A ball is shot from the ground straight up into the air with initial velocity of 42 ft/sec. Assuming that the air resistance can be ignored, how high does it go?

The vertical position of the ball is given by:

y = y₀ + v_0yt + 0.5at²

Where,

y = vertical height of the ball from the ground after t seconds

y₀ = The height of the ball at launch (the ground) = 0ft

a = acceleration due to gravity = -32ft/sec²

t = time in seconds

Key Idea #1: Velocity is the first derivative of the position function.

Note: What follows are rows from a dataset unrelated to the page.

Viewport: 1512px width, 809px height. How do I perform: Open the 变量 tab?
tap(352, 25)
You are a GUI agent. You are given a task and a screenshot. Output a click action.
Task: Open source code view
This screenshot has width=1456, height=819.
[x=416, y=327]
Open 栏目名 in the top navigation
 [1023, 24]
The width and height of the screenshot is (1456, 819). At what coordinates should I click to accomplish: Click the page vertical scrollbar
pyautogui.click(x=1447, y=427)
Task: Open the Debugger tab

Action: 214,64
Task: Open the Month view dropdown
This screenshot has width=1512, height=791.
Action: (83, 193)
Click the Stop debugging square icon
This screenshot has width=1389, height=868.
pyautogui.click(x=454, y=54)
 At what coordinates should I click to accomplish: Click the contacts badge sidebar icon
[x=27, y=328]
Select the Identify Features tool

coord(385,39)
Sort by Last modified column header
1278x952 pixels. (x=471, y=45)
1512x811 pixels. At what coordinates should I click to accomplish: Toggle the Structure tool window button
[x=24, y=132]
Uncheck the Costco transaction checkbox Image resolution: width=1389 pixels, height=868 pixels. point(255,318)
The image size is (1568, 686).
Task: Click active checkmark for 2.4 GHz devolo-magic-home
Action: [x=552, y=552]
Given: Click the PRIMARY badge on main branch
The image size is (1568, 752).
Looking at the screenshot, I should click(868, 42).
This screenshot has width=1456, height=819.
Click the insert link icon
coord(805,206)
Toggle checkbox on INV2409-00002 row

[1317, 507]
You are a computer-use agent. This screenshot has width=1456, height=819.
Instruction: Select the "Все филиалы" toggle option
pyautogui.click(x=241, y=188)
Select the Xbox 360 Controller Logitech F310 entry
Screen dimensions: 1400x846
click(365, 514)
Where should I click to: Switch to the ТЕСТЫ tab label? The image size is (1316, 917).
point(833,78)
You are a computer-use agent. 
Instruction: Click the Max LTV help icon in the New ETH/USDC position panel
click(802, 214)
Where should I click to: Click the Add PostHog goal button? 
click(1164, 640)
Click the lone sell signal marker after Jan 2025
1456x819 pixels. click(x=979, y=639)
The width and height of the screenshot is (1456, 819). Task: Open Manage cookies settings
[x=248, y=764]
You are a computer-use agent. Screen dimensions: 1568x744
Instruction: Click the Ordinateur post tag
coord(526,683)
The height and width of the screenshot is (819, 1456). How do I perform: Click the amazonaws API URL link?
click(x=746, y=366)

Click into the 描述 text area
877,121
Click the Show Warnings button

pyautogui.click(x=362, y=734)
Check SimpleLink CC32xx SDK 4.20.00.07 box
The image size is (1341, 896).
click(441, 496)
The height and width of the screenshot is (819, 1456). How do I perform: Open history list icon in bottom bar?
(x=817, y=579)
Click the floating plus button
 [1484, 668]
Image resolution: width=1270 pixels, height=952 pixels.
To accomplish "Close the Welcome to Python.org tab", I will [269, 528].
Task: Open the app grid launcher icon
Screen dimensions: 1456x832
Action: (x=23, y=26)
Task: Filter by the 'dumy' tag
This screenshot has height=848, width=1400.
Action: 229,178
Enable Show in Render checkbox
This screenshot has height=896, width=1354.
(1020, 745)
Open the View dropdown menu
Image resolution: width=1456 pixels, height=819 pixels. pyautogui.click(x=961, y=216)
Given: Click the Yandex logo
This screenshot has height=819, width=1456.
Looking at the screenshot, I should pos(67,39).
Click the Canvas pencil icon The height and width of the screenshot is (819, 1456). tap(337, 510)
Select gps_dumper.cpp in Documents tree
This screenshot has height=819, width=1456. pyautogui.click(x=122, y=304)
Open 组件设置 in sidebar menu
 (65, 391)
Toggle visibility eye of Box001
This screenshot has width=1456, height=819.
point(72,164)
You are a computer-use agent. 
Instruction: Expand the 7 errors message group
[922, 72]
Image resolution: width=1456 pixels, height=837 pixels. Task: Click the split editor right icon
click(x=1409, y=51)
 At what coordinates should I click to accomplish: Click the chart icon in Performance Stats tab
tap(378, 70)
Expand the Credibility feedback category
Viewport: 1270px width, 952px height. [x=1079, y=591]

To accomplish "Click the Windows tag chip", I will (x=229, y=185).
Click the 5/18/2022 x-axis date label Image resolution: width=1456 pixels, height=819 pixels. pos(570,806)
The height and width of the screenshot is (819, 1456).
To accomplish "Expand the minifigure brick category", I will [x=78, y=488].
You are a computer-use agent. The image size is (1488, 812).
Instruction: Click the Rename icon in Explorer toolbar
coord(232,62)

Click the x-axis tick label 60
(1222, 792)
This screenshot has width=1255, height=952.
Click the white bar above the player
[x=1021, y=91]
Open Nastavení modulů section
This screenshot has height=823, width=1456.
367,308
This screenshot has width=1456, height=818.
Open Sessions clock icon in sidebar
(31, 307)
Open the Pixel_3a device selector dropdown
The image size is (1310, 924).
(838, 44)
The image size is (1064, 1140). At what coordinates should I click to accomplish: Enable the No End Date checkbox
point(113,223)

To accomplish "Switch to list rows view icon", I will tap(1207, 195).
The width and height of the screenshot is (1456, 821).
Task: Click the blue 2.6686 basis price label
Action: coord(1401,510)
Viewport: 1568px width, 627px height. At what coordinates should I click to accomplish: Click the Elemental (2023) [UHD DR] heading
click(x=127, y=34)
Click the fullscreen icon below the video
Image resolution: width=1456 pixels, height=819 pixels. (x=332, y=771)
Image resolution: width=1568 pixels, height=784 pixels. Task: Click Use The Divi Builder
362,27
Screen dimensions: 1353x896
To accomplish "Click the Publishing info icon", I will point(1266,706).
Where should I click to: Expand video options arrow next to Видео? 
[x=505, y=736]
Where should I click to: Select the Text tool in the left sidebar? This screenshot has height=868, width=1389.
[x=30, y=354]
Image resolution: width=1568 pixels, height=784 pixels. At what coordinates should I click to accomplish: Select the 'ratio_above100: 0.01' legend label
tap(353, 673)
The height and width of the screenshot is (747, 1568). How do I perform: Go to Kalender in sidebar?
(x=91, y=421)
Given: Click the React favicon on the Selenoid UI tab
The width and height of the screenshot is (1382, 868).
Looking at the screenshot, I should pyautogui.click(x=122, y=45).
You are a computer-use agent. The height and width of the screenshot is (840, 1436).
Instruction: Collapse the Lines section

The vertical velocity with respect to time is:

dy/dt = 0 + v_0y + 2(0.5)at

= v_0y + at

v = v_0y + at

where,

v = vertical velocity of the ball

v_0y = initial vertical velocity of the ball = 42 ft/sec

a = acceleration due to gravity = -32 ft/sec²

t = time in seconds

Key idea #2: At the time when the ball reaches its maximum height and the ball's path changes from going up to going down - at that instant in time, the velocity of the ball is zero.

By plugging in zero for velocity (v=0) in the velocity function, we can solve for t and that will be the exact time it takes the ball to reach its maximum height.

v = v_0y + at

0 = 42ft/sec - 32ft/sec² • t

-42ft/sec = -32ft/sec² • t

t = -42ft/sec / -32ft/sec²

t = 42/32 [ft•sec² / sec•ft]

t = 42/32 sec

Now we know the time when the ball reaches its maximum height, so we can plug it into our vertical position formula and obtain the height the ball reaches.

y = y₀ + v_0yt + 0.5at²

y = 0 + 42ft/sec• (42/32)sec + 0.5 • -32ft/sec² • (42/32)² sec²

y = 42²/32 ft + [(0.5 • -32 • 42²) / 32²] ft

y = 27.5625 ft

The maximum height the ball reaches is ~27.6 ft.